Klontz, B., & Klontz, T. (2009). Mind over money: Overcoming the money disorders that threaten our financial health. New York, NY: Broadway Books.
Thank you Capital One for sponsoring this post. This is a paid endorsement. All opinions are my own and were not directed by Capital One. To learn more about Capital One, visit www.capitalone.com
The Capital One Banking Reimagined Savings Study, a double-blind, randomized control experiment, was conducted by Dr. Brad Klontz of Creighton University among 102 employed U.S. adults ages 22-65, between August 7 and September 10, 2017. Participants were recruited from five cities – Atlanta, Austin, Boston, Dallas and Seattle – using newspaper advertisements, Facebook advertising and Outbrain advertising, which led potential participants to a website collecting qualifying information for the study.
The primary selection criteria for participants included employment status (full-time, part-time, self-employed, non-students, non-retirees) and age (post-university and pre-retirement) to ensure participants have a baseline income to allow for savings.
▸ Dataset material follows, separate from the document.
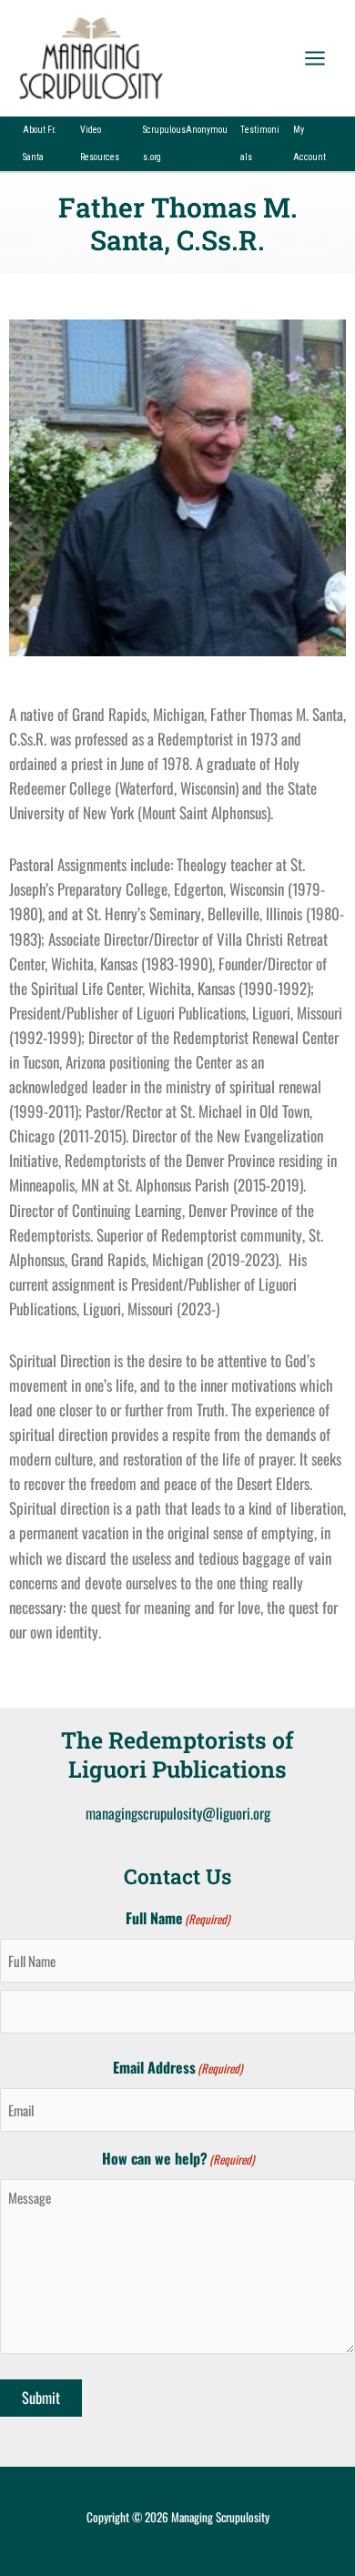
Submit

Participants were randomly assigned to either the Control Group (Financial Education Group) or the Experimental Group (Sentimental Item Group).
The study was conducted in two phases. The first phase was conducted in-person in all five cities. The second phase was conducted by an email invitation for an online survey to collect follow-up data three weeks after the first phase. A total of 102 subjects participated in all aspects of the study (57 in the experimental group and 45 in the control group), providing pre-experiment, post-experiment, and three-week follow-up data.
Consistent with what would be expected in a randomized trial, no significant differences between the groups were found for the demographic variables or the dependent measures at baseline.